Yes, thanks so much for the question, Bill. So I think that, at this point, it's very early days in the autonomous vehicle space, but we're very well positioned. We support a number of the leading makers of autonomous vehicles. And this vehicle safety operation that we launched this quarter, is an incredibly exciting expansion of that work. At this stage, we're seeing clients look for ways to make sure they're ready to deliver safety for their cars and riders in the field. But to do so in a way that's a bit more cost efficient, we mentioned one of our large autonomous vehicle clients, cutting spend on certain AI services in the last quarter. So it's early days to figure out exactly what that per car ratio to agents would be. But I think we're really well positioned as this space continues to grow.

William McNamara

Analyst

Great. Thanks for taking my question.

Operator

Operator

Our final question is from Cassie Chan with Bank of America. Please proceed.

Cassie Chan

Analyst

Hi.
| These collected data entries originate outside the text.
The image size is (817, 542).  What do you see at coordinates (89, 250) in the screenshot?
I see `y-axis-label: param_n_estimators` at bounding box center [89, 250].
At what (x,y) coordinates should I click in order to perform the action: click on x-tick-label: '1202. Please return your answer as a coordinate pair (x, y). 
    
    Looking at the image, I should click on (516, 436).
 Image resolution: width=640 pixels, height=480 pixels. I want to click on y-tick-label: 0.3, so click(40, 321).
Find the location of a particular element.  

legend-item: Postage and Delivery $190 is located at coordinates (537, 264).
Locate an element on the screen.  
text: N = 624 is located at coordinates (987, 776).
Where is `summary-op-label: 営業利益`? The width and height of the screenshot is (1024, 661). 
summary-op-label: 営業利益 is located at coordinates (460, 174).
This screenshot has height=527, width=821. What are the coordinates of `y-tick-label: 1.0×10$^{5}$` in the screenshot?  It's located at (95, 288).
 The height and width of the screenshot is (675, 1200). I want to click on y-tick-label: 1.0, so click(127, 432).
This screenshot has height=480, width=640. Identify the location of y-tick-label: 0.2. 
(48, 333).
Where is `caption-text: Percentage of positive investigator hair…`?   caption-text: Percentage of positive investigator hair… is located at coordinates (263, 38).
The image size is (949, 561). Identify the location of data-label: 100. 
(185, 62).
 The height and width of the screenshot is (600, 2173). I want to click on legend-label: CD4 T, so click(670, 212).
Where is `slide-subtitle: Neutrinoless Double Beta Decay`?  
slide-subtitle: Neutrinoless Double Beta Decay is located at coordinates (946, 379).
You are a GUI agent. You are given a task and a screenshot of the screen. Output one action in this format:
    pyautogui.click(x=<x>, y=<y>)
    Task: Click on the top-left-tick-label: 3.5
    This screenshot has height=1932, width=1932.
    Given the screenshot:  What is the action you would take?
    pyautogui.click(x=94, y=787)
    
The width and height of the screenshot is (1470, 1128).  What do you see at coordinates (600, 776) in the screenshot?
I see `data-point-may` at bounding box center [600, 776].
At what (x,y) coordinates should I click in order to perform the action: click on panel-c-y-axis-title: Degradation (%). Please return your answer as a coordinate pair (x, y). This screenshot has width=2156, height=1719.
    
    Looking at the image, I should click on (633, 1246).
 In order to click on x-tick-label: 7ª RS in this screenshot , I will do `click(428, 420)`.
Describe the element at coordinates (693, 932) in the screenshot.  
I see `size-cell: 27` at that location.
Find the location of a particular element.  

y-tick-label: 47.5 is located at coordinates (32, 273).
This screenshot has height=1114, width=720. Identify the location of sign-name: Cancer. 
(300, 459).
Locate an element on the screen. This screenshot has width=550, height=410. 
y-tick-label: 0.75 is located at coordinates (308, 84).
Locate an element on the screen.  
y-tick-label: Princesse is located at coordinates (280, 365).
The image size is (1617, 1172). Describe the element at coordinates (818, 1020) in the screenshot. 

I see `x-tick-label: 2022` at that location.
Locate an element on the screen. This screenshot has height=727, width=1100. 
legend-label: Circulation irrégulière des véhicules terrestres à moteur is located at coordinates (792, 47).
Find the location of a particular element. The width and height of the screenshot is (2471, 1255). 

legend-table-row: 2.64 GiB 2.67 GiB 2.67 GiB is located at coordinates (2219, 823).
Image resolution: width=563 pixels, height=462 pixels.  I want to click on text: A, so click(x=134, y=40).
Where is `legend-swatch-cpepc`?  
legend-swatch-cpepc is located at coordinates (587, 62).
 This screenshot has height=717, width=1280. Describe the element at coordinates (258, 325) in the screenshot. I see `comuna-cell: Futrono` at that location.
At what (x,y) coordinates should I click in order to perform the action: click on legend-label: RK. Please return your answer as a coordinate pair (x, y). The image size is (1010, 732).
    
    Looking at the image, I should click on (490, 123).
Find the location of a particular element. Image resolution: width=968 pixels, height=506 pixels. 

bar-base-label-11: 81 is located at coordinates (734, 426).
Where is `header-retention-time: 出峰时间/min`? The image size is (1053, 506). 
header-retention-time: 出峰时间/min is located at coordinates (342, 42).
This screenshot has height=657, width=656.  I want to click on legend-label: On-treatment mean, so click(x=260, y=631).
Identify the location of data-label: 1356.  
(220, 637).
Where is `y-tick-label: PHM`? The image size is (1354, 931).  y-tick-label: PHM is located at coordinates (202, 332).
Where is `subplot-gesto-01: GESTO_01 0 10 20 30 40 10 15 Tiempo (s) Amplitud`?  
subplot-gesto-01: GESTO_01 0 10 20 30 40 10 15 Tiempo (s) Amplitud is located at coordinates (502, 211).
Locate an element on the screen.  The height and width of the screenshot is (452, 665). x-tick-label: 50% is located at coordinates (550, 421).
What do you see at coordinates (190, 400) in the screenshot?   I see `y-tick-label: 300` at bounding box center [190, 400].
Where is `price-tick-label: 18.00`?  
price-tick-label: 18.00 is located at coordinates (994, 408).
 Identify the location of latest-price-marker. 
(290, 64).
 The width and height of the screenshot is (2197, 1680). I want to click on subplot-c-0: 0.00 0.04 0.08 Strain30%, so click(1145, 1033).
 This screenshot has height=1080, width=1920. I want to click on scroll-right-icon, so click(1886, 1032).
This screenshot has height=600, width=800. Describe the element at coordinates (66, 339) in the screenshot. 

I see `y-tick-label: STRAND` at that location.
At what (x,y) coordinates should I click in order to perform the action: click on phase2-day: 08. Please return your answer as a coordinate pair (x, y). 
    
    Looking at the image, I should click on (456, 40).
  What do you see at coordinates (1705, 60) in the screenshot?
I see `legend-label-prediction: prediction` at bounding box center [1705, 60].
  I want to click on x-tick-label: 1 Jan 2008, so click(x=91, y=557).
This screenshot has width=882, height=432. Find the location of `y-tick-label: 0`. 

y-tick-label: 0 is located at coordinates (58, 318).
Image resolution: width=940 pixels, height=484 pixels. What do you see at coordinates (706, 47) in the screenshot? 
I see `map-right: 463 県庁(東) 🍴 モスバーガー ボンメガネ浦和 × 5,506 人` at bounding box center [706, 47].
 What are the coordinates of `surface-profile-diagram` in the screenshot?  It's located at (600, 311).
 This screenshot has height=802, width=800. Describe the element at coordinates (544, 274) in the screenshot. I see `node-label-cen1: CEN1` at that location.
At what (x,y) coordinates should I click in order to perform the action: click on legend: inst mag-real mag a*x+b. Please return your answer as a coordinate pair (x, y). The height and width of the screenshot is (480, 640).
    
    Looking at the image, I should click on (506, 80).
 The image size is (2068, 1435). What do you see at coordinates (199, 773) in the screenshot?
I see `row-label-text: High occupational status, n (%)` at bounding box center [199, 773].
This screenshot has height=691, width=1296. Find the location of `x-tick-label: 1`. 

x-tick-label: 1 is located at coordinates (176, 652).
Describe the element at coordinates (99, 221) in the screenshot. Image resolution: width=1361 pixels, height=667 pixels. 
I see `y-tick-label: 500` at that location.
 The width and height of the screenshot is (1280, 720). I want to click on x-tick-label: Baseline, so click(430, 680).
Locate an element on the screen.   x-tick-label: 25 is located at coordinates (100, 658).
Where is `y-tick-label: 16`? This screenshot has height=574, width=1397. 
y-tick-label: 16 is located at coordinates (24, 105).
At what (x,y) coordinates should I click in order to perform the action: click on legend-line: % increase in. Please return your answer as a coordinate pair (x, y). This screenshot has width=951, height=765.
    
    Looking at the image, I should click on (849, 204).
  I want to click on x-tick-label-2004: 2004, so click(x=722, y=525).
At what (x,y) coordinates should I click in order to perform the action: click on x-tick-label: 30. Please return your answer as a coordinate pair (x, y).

I just wanted to dig in a little further on your comment on 1Q 24. Should we expect, you know, a commodities central decline quarter over quarter versus 4Q similar to trends you saw in 2023? And also on a year over year basis, could you just clarify, could we see maybe further year over year deceleration as well versus, you know, call it down 7% based on the guidance you gave for 4Q? Thank you.

Bryce Maddock

Analyst

Cassie, thanks so much for the question. So I think that's right. We're talking about the reversal of those seasonal volumes and the risk of some incremental churn given the macroeconomic environment. At this point, we're really satisfied with the results we were able to deliver this quarter and we hope to deliver similar results going forward. But given the more challenging comp in Q4 and in Q1 of next year, the year over year decline may be slightly larger.

Cassie Chan

Analyst

Got it. That's helpful. Thank you.

Operator

Operator

This concludes our question and answer session and this will conclude our conference. You may disconnect your lines at this time and thank you for your participation.